Just a little more than a week ago Euronext Liffe presented the outcome of the selection process of liquidity providers. This website even presented a wonderful graph with all firms and their number of roles. Also brought the news of the end of some classes of weekly stock options.

Well, turns out not all this information has been correct. Euronext made a couple of mistakes, forgetting market makers in weekly options and messing up the ING/INO liquidity provider (regular and old ING options go combined, usually).

Here’s the official explanation by Euronext Liffe:

Due to reviewed calculations related to Member’s track record on which decisions have been based certain results have been updated.” (pdf)

Sorry, that smells like bullshit. Calculations have nothing to do with it. The overstaffed exchange has forgotten all market makers in certain classes (weekly KPN and PHI). Don’t worry about mistakes (we’re used to it), but take it like man and admit it. Maybe regular press (FD) will buy it, but traders don’t believe in fairy tales.

Raising fees

Small market makers such as GDT and Klinkenberg (yes FD, that’s how to spell their name) are outrageous after Euronext announced to double the fees of non-quoting traders. They have a point. Small traders can’t always take on responsibility for quoting, but they do add liquidity in some cases. With the current tight spreads, their fees are unreasonable high.

The other problem is the capped maximum costs of professional block trades. These trades, arranged by brokers between firms, were capped at 50 euro. This has been raised to 200 euro. That’s having a serious impact and there seems to be no economic justification.

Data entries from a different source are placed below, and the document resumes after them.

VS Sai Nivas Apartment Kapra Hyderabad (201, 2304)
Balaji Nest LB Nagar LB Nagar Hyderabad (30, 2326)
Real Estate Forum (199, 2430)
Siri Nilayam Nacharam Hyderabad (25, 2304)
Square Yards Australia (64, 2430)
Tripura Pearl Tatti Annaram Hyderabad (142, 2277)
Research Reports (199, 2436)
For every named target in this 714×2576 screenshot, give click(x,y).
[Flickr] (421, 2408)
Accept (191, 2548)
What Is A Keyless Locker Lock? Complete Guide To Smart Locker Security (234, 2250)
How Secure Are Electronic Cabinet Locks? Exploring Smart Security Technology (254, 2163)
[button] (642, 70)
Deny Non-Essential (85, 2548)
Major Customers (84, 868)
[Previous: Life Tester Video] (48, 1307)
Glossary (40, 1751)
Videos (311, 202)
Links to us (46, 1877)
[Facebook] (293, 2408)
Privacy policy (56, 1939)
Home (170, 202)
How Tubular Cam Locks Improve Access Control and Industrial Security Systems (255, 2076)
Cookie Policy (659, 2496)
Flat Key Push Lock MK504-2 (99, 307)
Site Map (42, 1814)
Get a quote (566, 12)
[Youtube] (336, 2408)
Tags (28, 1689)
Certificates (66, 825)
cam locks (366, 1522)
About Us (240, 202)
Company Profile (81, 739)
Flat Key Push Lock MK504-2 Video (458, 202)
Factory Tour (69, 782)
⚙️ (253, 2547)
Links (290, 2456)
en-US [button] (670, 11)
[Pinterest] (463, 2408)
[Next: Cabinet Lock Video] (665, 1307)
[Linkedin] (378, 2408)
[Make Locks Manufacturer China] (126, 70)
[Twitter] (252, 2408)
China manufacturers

The new reality hasn’t dawned yet on Euronext. Market spreads have come down because of competition. With the new contender TOM around the corner, all transaction prices will come down. There will be no possibility of compensating this with raising costs somewhere else. NYSE Euronext is the result of a political delicate multinational merger – with stakeholders protecting jobs everywhere.  Next year we will see massive job cuts at Euronext. The alternative isn’t very attractive : folklore.